* **HOW TO COMPLETE THIS TASK**
Count the lines below that carry the word "computer". Answer with that number alone.

┌─ TASK INPUTS

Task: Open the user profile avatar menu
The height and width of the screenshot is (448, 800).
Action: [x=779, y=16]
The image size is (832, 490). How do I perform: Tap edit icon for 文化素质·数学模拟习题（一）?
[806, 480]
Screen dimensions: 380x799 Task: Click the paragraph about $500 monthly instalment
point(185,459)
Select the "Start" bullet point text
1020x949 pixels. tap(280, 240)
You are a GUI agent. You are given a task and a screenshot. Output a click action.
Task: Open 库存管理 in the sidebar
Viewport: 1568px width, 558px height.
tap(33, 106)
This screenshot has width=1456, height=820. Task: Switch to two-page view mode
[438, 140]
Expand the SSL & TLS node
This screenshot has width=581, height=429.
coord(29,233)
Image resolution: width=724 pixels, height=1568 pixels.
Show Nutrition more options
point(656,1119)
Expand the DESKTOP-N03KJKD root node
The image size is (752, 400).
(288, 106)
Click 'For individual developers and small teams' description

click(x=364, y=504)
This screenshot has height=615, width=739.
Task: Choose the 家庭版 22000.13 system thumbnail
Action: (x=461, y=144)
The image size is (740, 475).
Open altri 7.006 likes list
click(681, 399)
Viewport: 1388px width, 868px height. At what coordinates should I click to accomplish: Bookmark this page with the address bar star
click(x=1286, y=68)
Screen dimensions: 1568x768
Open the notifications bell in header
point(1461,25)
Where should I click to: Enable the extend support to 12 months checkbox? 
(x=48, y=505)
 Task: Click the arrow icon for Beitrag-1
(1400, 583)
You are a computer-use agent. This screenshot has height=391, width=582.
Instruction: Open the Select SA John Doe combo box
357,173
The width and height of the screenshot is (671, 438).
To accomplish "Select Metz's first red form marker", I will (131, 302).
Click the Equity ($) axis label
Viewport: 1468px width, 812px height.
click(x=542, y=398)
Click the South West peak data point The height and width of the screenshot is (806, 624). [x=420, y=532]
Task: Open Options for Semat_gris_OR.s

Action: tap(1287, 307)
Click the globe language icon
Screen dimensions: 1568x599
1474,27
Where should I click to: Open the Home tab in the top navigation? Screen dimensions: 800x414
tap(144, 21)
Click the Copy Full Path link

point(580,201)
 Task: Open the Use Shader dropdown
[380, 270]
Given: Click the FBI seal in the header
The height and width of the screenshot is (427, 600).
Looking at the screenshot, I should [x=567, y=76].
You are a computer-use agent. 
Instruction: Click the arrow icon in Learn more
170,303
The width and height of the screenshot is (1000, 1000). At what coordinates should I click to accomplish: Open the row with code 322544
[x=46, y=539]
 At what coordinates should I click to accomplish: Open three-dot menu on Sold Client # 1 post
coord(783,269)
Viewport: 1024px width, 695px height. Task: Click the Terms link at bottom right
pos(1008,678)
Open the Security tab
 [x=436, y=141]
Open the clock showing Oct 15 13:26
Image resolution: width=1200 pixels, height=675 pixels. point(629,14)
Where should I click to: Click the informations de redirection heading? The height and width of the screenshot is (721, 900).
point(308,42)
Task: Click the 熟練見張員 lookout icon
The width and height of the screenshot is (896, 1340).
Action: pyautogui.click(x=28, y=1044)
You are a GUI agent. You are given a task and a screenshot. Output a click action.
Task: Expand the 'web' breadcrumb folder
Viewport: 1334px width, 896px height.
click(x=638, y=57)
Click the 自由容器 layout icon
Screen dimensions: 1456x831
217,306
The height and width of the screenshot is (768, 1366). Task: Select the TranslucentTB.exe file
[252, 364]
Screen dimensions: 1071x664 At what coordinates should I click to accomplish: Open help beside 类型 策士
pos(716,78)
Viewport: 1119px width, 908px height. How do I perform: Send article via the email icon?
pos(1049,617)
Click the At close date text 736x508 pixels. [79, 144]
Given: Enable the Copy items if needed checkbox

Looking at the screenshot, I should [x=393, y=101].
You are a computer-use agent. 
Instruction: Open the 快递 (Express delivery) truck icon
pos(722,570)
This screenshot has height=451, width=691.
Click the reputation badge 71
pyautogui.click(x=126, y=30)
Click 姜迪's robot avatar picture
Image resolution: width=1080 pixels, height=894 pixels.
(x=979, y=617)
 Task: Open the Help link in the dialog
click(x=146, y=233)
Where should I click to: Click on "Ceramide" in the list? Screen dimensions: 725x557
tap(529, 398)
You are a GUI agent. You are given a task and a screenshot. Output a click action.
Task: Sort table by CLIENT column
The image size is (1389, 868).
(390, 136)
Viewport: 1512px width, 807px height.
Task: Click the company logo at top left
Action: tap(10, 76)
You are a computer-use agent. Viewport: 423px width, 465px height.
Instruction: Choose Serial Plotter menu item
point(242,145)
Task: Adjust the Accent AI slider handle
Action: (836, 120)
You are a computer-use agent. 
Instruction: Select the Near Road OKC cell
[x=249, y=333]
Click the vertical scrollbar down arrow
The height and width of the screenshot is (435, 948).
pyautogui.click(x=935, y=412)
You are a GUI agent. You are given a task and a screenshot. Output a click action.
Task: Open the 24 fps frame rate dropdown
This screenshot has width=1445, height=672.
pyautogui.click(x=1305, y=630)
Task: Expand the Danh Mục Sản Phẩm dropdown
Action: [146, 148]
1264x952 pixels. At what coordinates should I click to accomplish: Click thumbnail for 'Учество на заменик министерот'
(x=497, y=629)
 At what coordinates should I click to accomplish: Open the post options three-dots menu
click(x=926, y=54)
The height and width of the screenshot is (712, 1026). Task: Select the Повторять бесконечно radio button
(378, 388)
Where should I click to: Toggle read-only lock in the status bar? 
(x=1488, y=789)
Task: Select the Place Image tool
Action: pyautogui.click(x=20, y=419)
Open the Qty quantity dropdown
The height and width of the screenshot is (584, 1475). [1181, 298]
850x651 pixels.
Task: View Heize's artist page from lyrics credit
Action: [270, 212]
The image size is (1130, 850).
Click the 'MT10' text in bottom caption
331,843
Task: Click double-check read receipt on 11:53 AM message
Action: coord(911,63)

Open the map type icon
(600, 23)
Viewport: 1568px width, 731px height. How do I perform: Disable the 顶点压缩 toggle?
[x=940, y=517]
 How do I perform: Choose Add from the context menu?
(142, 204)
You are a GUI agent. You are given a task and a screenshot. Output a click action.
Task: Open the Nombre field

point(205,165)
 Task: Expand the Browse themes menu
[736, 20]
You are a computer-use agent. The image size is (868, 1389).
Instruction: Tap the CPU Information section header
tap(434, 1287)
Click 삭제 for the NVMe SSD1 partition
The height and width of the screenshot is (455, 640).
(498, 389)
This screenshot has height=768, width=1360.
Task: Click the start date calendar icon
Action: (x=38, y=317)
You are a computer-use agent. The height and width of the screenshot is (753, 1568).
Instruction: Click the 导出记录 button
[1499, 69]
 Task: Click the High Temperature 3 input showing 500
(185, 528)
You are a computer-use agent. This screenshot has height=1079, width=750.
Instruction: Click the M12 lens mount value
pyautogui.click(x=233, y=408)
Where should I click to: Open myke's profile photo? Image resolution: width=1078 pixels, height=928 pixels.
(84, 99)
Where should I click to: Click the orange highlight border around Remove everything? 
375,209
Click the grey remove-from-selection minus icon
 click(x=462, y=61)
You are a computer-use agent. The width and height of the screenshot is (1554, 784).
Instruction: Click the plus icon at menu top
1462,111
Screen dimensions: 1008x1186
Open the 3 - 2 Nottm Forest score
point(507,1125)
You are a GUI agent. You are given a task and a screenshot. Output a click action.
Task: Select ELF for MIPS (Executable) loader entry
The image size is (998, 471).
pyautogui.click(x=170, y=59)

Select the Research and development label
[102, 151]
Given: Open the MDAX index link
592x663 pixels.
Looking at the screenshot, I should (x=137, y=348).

└─

* **PROBLEM SOLUTION**
9